Stored dataset items
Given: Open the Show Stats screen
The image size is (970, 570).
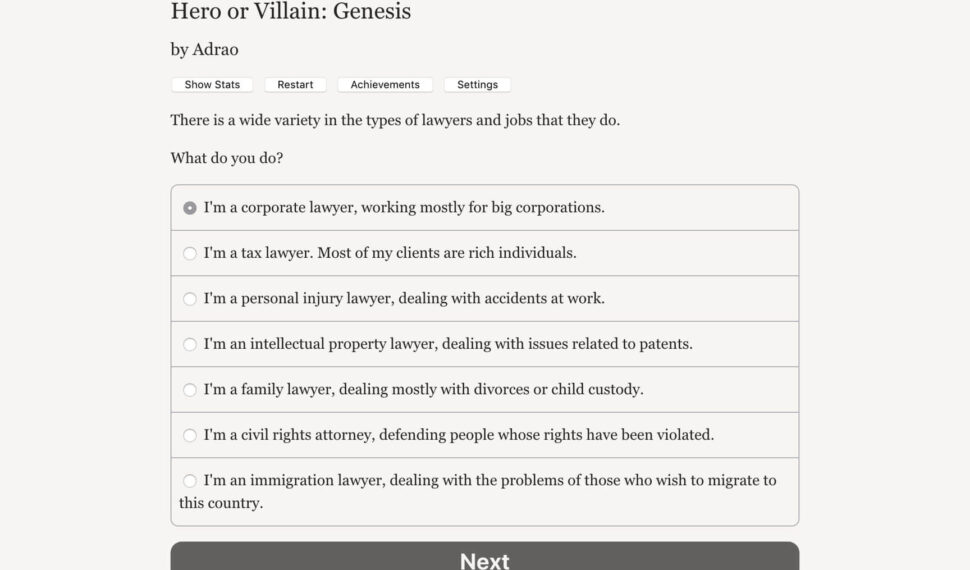Looking at the screenshot, I should [212, 85].
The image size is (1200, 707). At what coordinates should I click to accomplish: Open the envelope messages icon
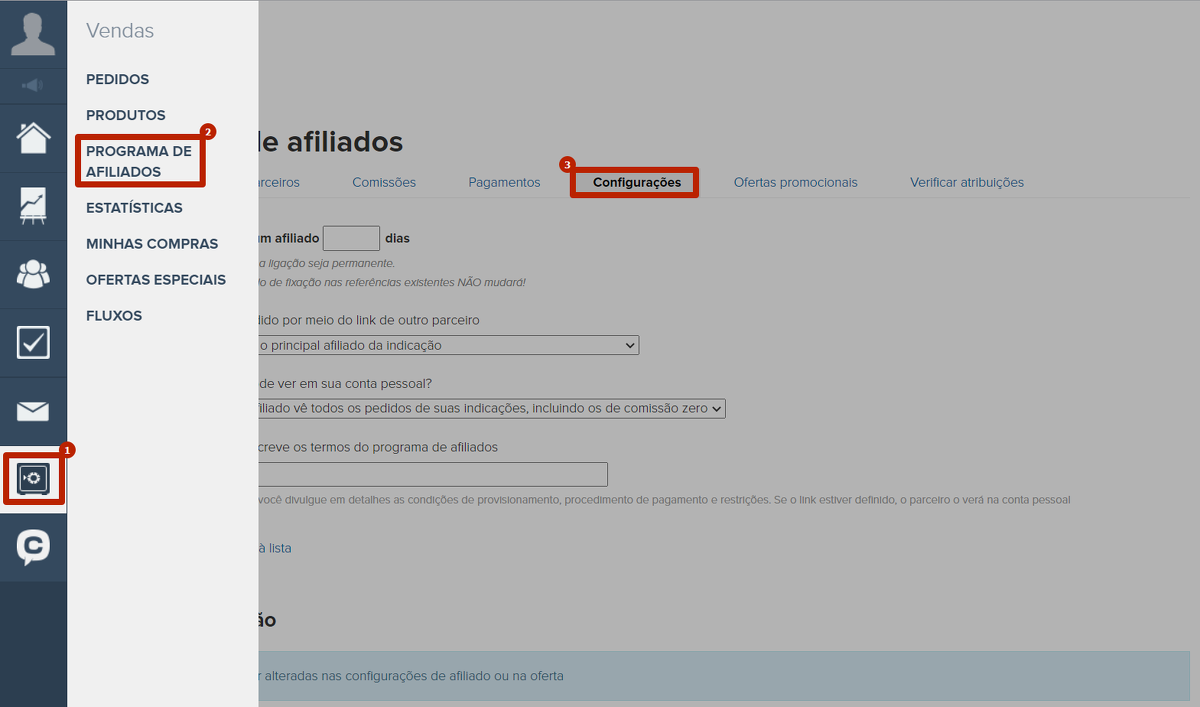33,411
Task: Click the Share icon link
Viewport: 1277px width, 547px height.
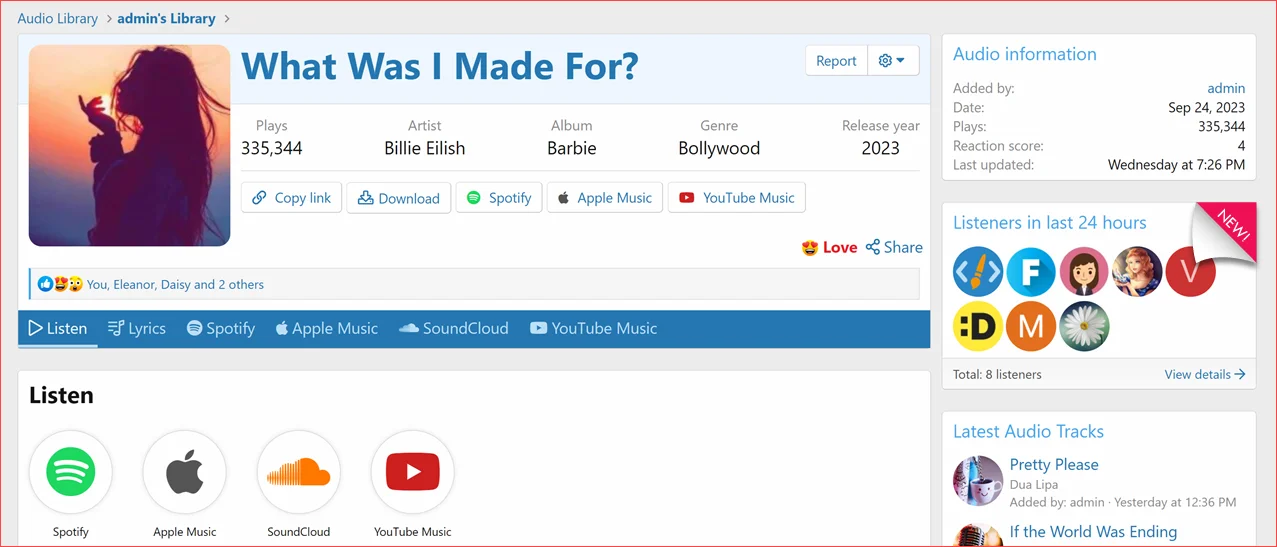Action: (x=894, y=247)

> _Work task_
The records above, copied word for word without the pictures, are what should be output.

> _Answer for the task_
Given: Open the Show Stats screen
The image size is (970, 570).
Looking at the screenshot, I should [212, 85].
The image size is (1200, 707). At what coordinates should I click to accomplish: Open the envelope messages icon
33,411
Task: Click the Share icon link
Viewport: 1277px width, 547px height.
Action: (x=894, y=247)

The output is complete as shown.